Алёна попыталась вмешаться, но Юрий отрезал ей путь:

Не лезь! Это не твоё дело! Ты ведь сама говорила, что больше не сын!

Разгорелась криковая схватка, в которой всплыли старые обиды о том, как мать отказывалась брать кредит на свадьбу, как Алёна, будучи в послеродовой депрессии, устраивала скандалы, как мать, пытаясь вмешиваться в их жизнь, а они лишь отторгали её. На фоне всех этих разногласий мать стала для дочери лишь «свиньей», а для Юрия символом утраченной любви.

В конце концов Юрий, натрудившись, сказал:

Я не хочу эту квартиру. Я просто хочу поговорить с Наташей, без криков.

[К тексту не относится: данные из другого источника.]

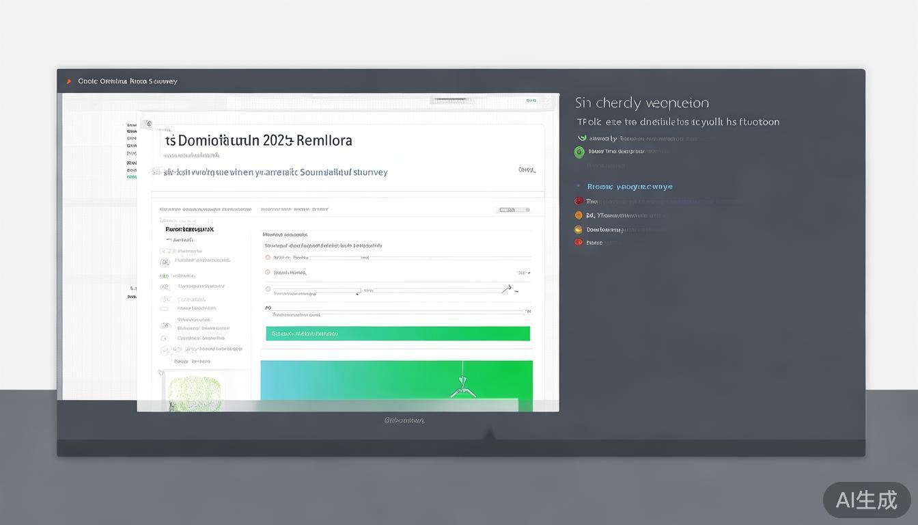The width and height of the screenshot is (918, 525).
Task: Select the first radio button option
Action: pyautogui.click(x=268, y=258)
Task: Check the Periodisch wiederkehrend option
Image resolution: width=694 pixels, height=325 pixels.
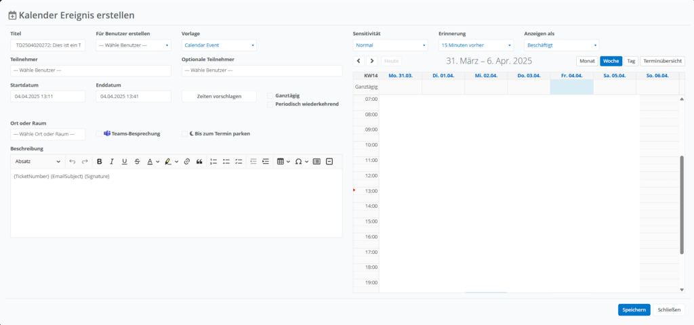Action: click(270, 104)
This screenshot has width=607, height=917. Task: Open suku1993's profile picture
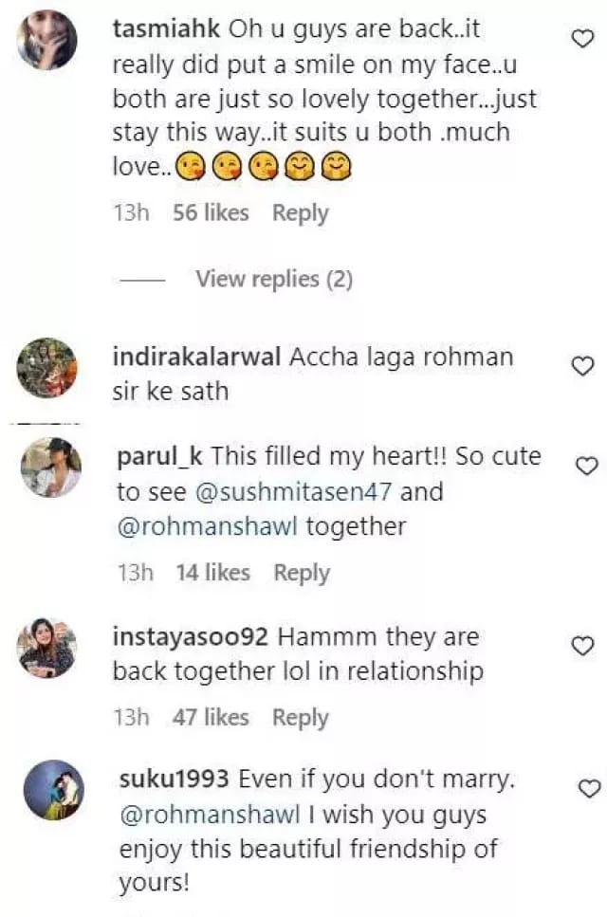pyautogui.click(x=53, y=790)
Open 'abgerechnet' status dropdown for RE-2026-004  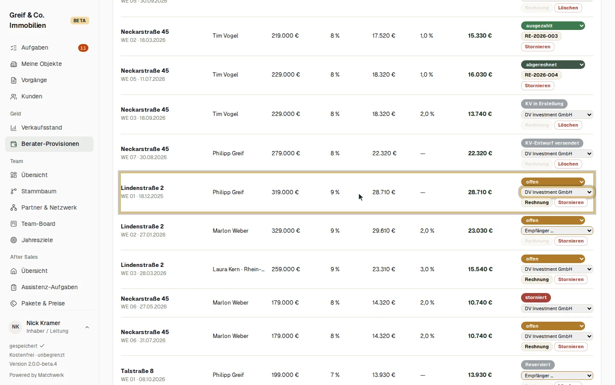pyautogui.click(x=553, y=65)
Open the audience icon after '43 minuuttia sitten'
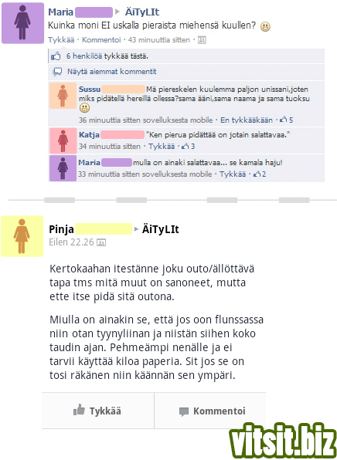The height and width of the screenshot is (460, 337). [202, 40]
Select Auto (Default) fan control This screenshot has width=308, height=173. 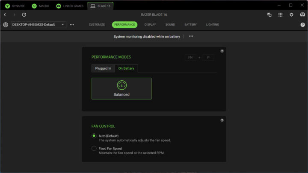(x=94, y=136)
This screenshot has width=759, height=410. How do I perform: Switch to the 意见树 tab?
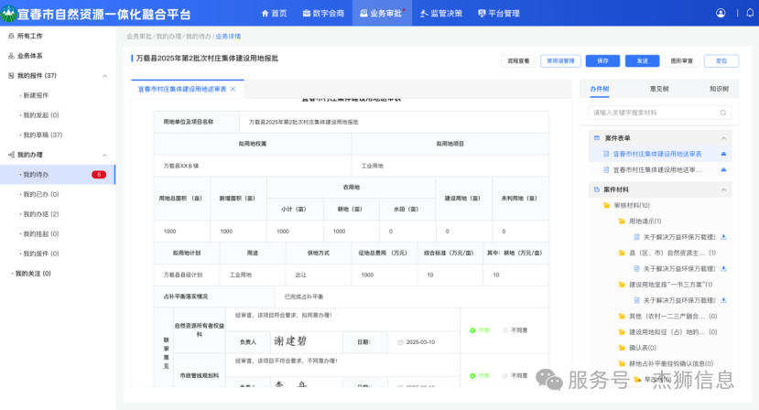point(659,89)
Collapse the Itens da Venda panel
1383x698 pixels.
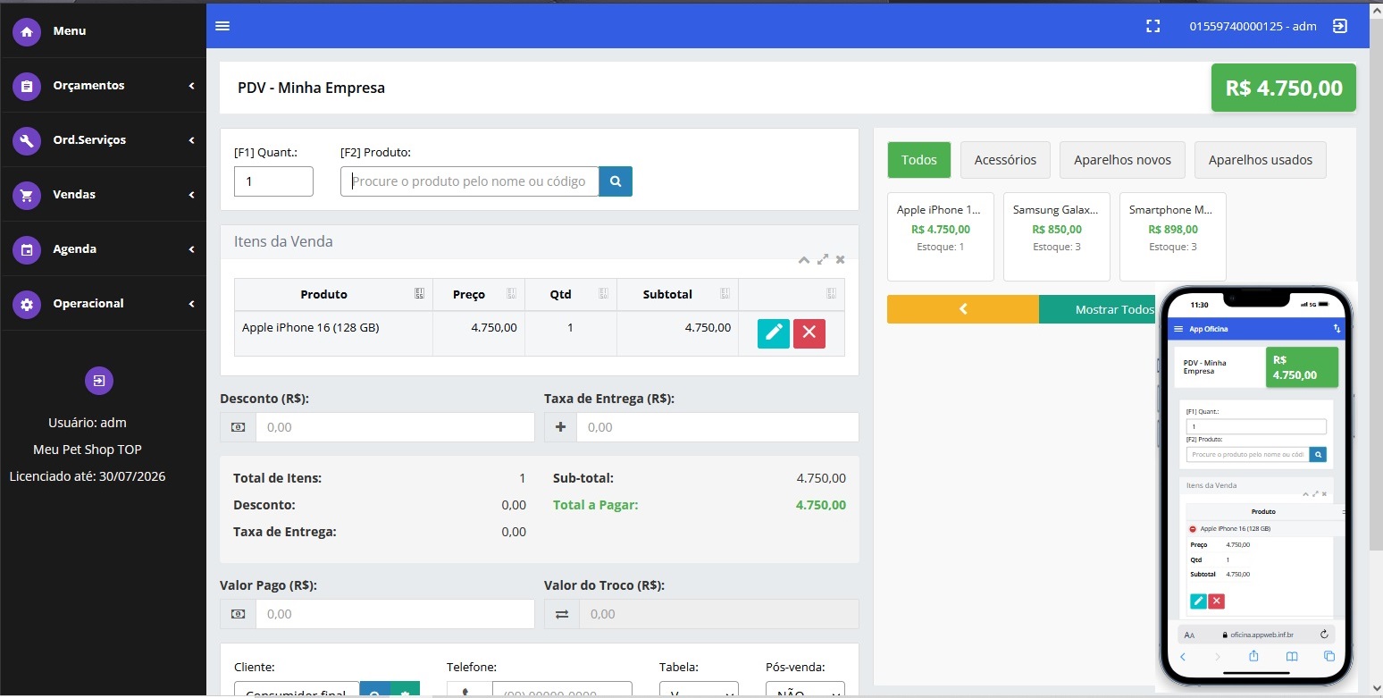coord(804,259)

Как не нужна! воскликнула Алёна. Мы живём в съёме, помнишь?

Взгляд Юрия упал на дверь, где стоял муж Наташи, молчаливый, но готовый вмешаться.

Уходим, сказал он, больше здесь не будем.

Он толкнул их наружу, захлопнул дверь. Алёна дрожала, Юрий сидел на грязной лестнице, плача. В машине, возвращаясь домой, он произнёс холодно:

В том, что случилось, ты тоже виновата, но ты самая главная. Как жить дальше, не зная, где искать опору?

Алёна молчала. И Юрий, отрезав все контакты, перестал приходить домой, стал ночевать в старой дачной хижине у реки, а телефон Алёны остался без ответа. Месяц прошёл в разрыве, в котором единственными привязками были работа и маленький сын, которого он вынужден был поддерживать.

Иногда, по привычке, он снова набирал старый номер, надеясь услышать хоть шипение, хоть один гудок из темноты.

Номер более не обслуживается, отвечала автоматическая запись.

Я её сын! Мама, мама, услышь меня!

Не звоните больше по этому номеру. Радуйтесь, у вас есть жена, звучало отголоском.

Воспоминания о матери всё ещё всплывали, как тени в электричке, где она, будто бы, сидела, глядя в окно. Толпа на станции «Кузнецкий Мост» прошла мимо, а Юрий, пробираясь сквозь неё, ощутил, как сердце сжалось железным кольцом. Не он увидел её, а лишь другую женщину, и всё же образ её не исчезал.

Так и продолжалось: звонки, пустые ответы, и в памяти лишь звук «Номер более не обслуживается», который навсегда стал эхом утраченной связи.